Momento de las cargas de la UIP
Botellas, latas, piedras y hasta el palo de una bandera contra los policías en los disturbios de Palma
El informe policial sobre los disturbios ocurridos al término de la manifestación contra la masificación turística del 26 de julio en Palma atribuye los ataques a un grupo reducido de participantes
El juez que instruye los actos violentos en la manifestación turismofóbica de finales de julio en Palma ya tiene sobre su mesa el informe elaborado por la Policía Nacional.
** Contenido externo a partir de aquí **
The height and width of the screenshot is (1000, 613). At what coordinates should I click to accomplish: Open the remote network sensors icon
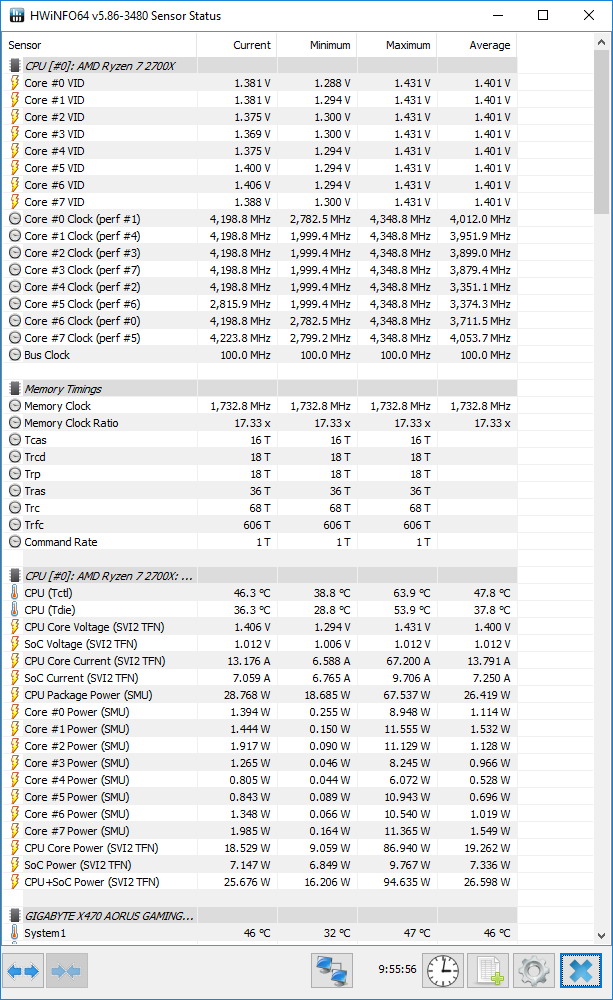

Los investigadores consideran que existen indicios de delitos de desórdenes públicos y daños atribuibles a siete individuos, identificados durante las pesquisas por su presunta participación en los incidentes.
Se trata, cabe recordar, de un informe que fue solicitado por el propio delegado del Gobierno en Baleares, el socialista Alfonso Rodríguez, al cuerpo policial que dirige en las Islas después de las polémicas cargas registradas al final de la protesta. El encargo fue trasladado al jefe superior de la Policía Nacional en Baleares, José Antonio Puebla, con el objetivo de reconstruir lo sucedido y esclarecer las circunstancias en las que se produjo la intervención de los antidisturbios.
Según la versión policial, la manifestación, en la que participaron alrededor de 25.000 personas, se desarrolló con normalidad durante el recorrido y fue al llegar a ses Voltes cuando comenzó a aumentar la tensión.
Aforo y tensión
Los agentes advirtieron entonces a la organización de que los miles de participantes no podían acceder simultáneamente al recinto previsto para la lectura del manifiesto y propusieron realizar el acto en el exterior. Ante la insistencia por entrar en ses Voltes, se establecieron tres filtros policiales para permitir un acceso progresivo.
Fue a partir de ese momento cuando, según las diligencias, comenzó a deteriorarse la situación. Una de las responsables de la protesta anunció por megafonía que la Policía estaba impidiendo el acceso y poco después comenzaron los empujones contra los agentes desplegados en la zona.
La situación alcanzó su punto de mayor tensión en la pequeña pasarela que conecta ses Voltes con la avenida de Antoni Maura. Allí, los policías quedaron «embolsados» y rodeados por lo que el informe define como una «masa hostil», circunstancia que llevó a solicitar refuerzos.
Piedras contra policías
Según las imágenes recopiladas por los investigadores, un grupo reducido de personas, algunas de ellas con el rostro oculto, comenzó entonces a enfrentarse directamente con los policías. El informe recoge lanzamientos de botellas, latas y piedras, patadas y empujones, además del empleo del palo de una bandera contra los agentes.
Las diligencias también documentan incidentes con turistas que se encontraban en las inmediaciones. Es esta sucesión de episodios la que, según la reconstrucción policial, terminó precipitando la orden de cargar para dispersar a los participantes.
El informe distingue, en cualquier caso, entre la inmensa mayoría de los asistentes y el grupo minoritario al que atribuye los comportamientos violentos. La propia reconstrucción sostiene que la marcha había transcurrido con normalidad hasta los momentos finales y concentra los incidentes en ese reducido grupo.
El Delegado protesta (siendo él el responsable)
La investigación judicial sobre estos hechos discurre en paralelo al análisis de la actuación de los propios antidisturbios. El delegado del Gobierno llegó a calificar públicamente algunas de esas actuaciones de «violentas y desmedidas» y sostuvo que determinados agentes habían empleado la fuerza contra personas que aparentemente no suponían una amenaza. Lo curioso es que él es del Delegado del Gobierno, y por tanto, responsable último de esas actuaciones «desmedidas». Sigue en el cargo.
El examen de esta actuación ha quedado en manos de la Jefatura Superior de Policía de Valencia, de la que dependen los agentes de la Unidad de Intervención Policial (UIP) desplegados aquel día. Sus responsables deberán determinar si el uso de la fuerza fue proporcionado a la situación que afrontaron los policías.
A las dos investigaciones podría añadirse además una nueva vía judicial, después de que un grupo de manifestantes haya expresado su intención de presentar una demanda colectiva por las cargas.